• _CONSIGNES_:
**1.** D'après le texte sur la Panhard de Chancel, quelle moyenne Chancel atteignit-il sur le circuit des 12 Heures de Reims ?
**2.** Recopiez fidèlement le passage du texte sur la Panhard de Chancel qui s'ouvre sur les mots contenant « Cette épreuve est » et se clôt sur « que 142 km/h. ».
---- PASSAGE FOURNI
LES RECORD DE LA PANHARD DE CHANCEL EN 1954 : ACTION/ANALYSES
C’est en juillet 1954 que Pierre Chancel va courir et gagner les 12 Heures de Reims avec la même voiture Panhard (présentée dans mon article précédent) mais munie du moteur Panhard 750 cc.
Cette épreuve est particulièrement intéressante en raison de sa grande ligne droite qui permet de hautes vitesses.
Chancel atteignit sur le circuit une moyenne de 151 km/h (180 km/h en vitesse pure), alors que le premier modèle avant Riffard et pilotée par Navarro, avec le même moteur, ne faisait que 142 km/h.
Cet écart donne la mesure du gain de finesse obtenu par la carrosserie hautement aérodynamique.
C’est alors que la Société des pétroles BP encouragea Chancel à s’attaquer au challenge de « L’Automobile », tentative qui tenait particulièrement au cœur de la BP depuis plus d’un an et qui n’avait pu être entreprise jusqu’alors à cause d’une question technique pas encore aboutie.
Il s’agissait de parcourir plus de 200 km dans l’heure avec une 750cc !
Pour cela, il fallait encore davantage de puissance.
Chancel se souvenait avoir vu en automne 1953 une Dyna Junior équipée d’un compresseur Constantin dont les départs étaient foudroyants.
Alexandre Constantin est tout à la fois un coureur qui s’intéresse depuis longtemps aux compresseurs et un constructeur-mécanicien habitué à la haute précision.
Il monte, en particulier, un compresseur sur les moteurs Peugeot pour courir au Mans. Le modèle qu’il utilise pour la voiture de Chancel est un volumétrique à trois lobes, construit sous la licence d’Emile Petit, entrainé par des courroies trapézoïdales dont la poulie se superpose à celle de la distribution, à l’avant du moteur.
Ce « capsulisme à profil conjugué », dont le dessin a été popularisé par Roots, est une invention vieille de trois siècles !
--------
---- ENTRÉES EXTRAITES
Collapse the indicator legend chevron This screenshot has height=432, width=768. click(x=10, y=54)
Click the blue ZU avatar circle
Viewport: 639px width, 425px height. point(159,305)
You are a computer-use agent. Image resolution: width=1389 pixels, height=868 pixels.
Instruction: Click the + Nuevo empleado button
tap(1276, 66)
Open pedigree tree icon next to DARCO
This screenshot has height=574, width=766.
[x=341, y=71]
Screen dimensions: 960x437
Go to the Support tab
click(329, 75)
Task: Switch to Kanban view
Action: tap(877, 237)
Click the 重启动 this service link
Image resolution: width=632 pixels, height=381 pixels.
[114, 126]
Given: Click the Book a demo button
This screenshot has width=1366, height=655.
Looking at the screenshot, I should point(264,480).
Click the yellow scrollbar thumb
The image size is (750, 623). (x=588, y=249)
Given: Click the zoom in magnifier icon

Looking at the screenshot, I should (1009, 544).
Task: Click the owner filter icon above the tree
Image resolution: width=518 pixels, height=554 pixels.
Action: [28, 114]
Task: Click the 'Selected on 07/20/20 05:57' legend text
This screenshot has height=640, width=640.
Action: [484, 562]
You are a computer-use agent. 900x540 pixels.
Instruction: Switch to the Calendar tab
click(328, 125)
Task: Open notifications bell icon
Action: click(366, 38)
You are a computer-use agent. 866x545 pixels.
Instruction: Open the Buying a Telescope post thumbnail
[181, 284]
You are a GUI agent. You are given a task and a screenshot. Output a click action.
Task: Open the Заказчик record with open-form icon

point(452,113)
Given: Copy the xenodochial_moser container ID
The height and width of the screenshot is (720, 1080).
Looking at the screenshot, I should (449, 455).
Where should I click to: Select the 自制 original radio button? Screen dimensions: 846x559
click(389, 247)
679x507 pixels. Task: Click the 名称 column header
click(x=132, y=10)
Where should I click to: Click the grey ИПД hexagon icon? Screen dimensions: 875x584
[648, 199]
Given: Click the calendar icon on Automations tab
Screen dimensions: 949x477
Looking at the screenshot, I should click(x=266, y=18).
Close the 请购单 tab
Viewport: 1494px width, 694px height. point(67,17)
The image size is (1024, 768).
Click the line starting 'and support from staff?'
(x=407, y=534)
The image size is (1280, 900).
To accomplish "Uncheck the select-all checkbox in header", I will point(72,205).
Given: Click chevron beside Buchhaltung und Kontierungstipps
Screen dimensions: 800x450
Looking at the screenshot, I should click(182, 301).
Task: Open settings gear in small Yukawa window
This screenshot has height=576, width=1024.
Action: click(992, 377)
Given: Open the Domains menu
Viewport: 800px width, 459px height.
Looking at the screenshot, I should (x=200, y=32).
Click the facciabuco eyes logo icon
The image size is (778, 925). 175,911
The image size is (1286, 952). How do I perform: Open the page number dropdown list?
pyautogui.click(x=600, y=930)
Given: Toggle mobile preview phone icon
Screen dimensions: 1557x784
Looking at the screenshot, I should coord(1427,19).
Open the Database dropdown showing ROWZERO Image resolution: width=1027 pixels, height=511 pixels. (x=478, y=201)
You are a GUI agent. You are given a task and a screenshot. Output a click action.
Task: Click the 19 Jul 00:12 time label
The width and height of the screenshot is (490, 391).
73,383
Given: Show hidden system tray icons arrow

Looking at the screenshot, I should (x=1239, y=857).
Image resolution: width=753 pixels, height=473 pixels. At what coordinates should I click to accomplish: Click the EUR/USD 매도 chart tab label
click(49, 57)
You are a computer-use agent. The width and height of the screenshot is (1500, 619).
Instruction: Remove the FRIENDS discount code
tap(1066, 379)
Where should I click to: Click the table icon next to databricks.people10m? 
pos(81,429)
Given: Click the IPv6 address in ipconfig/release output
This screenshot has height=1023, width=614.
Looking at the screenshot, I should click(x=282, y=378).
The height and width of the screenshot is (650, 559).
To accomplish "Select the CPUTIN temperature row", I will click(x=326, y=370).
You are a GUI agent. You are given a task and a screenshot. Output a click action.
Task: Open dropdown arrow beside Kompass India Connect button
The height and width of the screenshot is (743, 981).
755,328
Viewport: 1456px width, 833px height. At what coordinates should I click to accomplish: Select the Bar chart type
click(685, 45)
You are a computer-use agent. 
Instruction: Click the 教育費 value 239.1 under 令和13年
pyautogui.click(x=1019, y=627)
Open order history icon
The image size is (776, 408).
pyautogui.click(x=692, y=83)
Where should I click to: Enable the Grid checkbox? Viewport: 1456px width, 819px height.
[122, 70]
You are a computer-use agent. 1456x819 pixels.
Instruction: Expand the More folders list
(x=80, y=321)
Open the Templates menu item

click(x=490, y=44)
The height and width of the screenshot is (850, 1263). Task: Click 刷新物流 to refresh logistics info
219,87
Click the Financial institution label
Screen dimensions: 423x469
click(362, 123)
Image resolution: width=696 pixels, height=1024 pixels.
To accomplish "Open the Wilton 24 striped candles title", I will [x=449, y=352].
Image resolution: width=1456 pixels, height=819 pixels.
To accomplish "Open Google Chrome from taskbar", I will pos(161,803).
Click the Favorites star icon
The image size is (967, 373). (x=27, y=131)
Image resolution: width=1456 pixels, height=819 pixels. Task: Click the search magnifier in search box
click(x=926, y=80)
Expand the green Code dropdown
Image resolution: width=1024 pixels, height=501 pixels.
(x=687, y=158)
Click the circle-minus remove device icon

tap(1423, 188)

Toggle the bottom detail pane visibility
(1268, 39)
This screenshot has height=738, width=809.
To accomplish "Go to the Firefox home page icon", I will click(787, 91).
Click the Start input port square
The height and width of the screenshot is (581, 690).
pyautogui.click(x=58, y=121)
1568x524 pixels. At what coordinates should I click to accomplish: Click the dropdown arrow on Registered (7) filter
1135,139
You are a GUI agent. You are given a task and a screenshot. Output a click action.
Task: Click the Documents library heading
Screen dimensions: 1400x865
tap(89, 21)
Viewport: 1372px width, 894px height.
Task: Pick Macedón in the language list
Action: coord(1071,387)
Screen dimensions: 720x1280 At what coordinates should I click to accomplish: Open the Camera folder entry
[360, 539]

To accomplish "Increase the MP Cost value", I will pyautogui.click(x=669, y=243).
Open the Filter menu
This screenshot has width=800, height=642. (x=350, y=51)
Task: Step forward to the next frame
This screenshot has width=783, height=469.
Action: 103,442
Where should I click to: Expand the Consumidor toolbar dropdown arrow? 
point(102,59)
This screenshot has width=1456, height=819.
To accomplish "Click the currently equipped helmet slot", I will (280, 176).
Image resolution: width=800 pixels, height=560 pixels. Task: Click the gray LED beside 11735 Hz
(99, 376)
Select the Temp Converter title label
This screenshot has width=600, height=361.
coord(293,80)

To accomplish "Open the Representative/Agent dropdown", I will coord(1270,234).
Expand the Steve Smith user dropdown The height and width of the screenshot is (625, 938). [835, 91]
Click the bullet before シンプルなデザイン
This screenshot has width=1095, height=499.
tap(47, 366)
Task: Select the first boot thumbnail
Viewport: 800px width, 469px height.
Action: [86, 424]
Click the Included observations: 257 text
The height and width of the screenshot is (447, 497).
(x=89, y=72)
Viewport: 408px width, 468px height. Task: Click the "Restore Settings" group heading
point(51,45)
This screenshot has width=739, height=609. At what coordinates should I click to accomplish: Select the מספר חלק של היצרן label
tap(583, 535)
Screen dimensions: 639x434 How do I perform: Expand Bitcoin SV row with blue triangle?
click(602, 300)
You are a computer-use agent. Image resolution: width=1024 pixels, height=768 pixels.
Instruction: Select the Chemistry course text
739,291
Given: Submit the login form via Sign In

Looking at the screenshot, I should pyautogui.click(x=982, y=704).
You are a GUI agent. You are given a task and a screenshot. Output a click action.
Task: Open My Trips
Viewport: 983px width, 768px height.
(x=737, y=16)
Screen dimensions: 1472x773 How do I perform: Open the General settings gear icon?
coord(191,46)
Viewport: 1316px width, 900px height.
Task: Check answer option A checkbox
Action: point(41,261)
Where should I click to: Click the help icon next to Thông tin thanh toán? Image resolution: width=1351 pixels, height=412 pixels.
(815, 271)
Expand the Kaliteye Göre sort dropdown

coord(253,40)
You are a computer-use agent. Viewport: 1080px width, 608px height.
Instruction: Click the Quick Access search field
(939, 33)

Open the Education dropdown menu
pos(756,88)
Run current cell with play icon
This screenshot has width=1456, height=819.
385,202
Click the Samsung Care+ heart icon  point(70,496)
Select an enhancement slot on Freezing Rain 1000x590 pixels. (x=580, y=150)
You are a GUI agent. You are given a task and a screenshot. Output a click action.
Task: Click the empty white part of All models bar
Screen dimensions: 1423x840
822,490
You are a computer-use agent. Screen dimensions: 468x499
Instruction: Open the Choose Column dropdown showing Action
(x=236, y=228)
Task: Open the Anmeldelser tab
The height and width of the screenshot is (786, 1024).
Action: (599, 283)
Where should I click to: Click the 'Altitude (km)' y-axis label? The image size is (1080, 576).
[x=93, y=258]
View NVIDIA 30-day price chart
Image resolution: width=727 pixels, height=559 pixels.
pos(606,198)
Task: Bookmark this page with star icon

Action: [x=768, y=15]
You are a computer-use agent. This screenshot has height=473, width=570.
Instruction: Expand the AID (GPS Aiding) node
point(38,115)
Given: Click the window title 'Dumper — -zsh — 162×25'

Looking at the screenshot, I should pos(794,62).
--------
• _RÉSULTATS OBTENUS_:
**1.** Une moyenne de 151 km/h.

**2.**
Cette épreuve est particulièrement intéressante en raison de sa grande ligne droite qui permet de hautes vitesses.
Chancel atteignit sur le circuit une moyenne de 151 km/h (180 km/h en vitesse pure), alors que le premier modèle avant Riffard et pilotée par Navarro, avec le même moteur, ne faisait que 142 km/h.